** Opening Exercise inputs block **
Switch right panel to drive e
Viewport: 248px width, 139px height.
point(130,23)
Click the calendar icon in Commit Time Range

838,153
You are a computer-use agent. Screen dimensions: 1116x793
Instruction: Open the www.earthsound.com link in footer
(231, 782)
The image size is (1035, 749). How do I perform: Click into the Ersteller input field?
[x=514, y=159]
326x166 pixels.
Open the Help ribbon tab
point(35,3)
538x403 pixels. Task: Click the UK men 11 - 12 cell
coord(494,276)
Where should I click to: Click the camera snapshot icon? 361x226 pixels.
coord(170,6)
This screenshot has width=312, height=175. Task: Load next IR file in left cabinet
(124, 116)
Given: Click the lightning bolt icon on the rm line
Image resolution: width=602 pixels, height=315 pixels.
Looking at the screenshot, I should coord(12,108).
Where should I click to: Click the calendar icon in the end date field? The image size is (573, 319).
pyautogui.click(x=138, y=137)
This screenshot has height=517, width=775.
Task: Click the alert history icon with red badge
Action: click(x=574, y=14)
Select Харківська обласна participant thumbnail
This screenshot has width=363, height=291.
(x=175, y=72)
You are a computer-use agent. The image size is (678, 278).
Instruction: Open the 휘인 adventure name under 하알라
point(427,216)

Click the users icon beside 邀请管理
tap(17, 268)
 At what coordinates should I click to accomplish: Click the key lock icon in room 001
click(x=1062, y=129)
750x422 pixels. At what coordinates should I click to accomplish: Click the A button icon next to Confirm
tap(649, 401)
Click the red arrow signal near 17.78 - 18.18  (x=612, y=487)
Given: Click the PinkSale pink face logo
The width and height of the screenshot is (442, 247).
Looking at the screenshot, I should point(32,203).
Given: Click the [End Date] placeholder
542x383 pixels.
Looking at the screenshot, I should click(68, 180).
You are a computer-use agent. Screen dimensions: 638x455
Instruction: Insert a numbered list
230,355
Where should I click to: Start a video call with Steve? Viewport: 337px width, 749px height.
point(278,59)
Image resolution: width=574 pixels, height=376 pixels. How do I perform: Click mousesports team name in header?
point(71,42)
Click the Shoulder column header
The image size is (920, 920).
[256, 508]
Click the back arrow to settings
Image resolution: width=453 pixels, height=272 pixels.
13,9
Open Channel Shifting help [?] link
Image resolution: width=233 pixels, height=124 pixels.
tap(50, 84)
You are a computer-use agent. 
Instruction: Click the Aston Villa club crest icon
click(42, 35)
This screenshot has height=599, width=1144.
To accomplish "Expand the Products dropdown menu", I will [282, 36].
** Closing Exercise inputs block **
The records above need to be transcribed in full. Keep every character unchanged.

◆ Final answer ◆
Switch right panel to drive e
Viewport: 248px width, 139px height.
point(130,23)
Click the calendar icon in Commit Time Range

838,153
You are a computer-use agent. Screen dimensions: 1116x793
Instruction: Open the www.earthsound.com link in footer
(231, 782)
The image size is (1035, 749). How do I perform: Click into the Ersteller input field?
[x=514, y=159]
326x166 pixels.
Open the Help ribbon tab
point(35,3)
538x403 pixels. Task: Click the UK men 11 - 12 cell
coord(494,276)
Where should I click to: Click the camera snapshot icon? 361x226 pixels.
coord(170,6)
This screenshot has width=312, height=175. Task: Load next IR file in left cabinet
(124, 116)
Given: Click the lightning bolt icon on the rm line
Image resolution: width=602 pixels, height=315 pixels.
Looking at the screenshot, I should coord(12,108).
Where should I click to: Click the calendar icon in the end date field? The image size is (573, 319).
pyautogui.click(x=138, y=137)
This screenshot has height=517, width=775.
Task: Click the alert history icon with red badge
Action: click(x=574, y=14)
Select Харківська обласна participant thumbnail
This screenshot has width=363, height=291.
(x=175, y=72)
You are a computer-use agent. The image size is (678, 278).
Instruction: Open the 휘인 adventure name under 하알라
point(427,216)

Click the users icon beside 邀请管理
tap(17, 268)
 At what coordinates should I click to accomplish: Click the key lock icon in room 001
click(x=1062, y=129)
750x422 pixels. At what coordinates should I click to accomplish: Click the A button icon next to Confirm
tap(649, 401)
Click the red arrow signal near 17.78 - 18.18  (x=612, y=487)
Given: Click the PinkSale pink face logo
The width and height of the screenshot is (442, 247).
Looking at the screenshot, I should point(32,203).
Given: Click the [End Date] placeholder
542x383 pixels.
Looking at the screenshot, I should click(68, 180).
You are a computer-use agent. Screen dimensions: 638x455
Instruction: Insert a numbered list
230,355
Where should I click to: Start a video call with Steve? Viewport: 337px width, 749px height.
point(278,59)
Image resolution: width=574 pixels, height=376 pixels. How do I perform: Click mousesports team name in header?
point(71,42)
Click the Shoulder column header
The image size is (920, 920).
[256, 508]
Click the back arrow to settings
Image resolution: width=453 pixels, height=272 pixels.
13,9
Open Channel Shifting help [?] link
Image resolution: width=233 pixels, height=124 pixels.
tap(50, 84)
You are a computer-use agent. 
Instruction: Click the Aston Villa club crest icon
click(42, 35)
This screenshot has height=599, width=1144.
To accomplish "Expand the Products dropdown menu", I will [282, 36].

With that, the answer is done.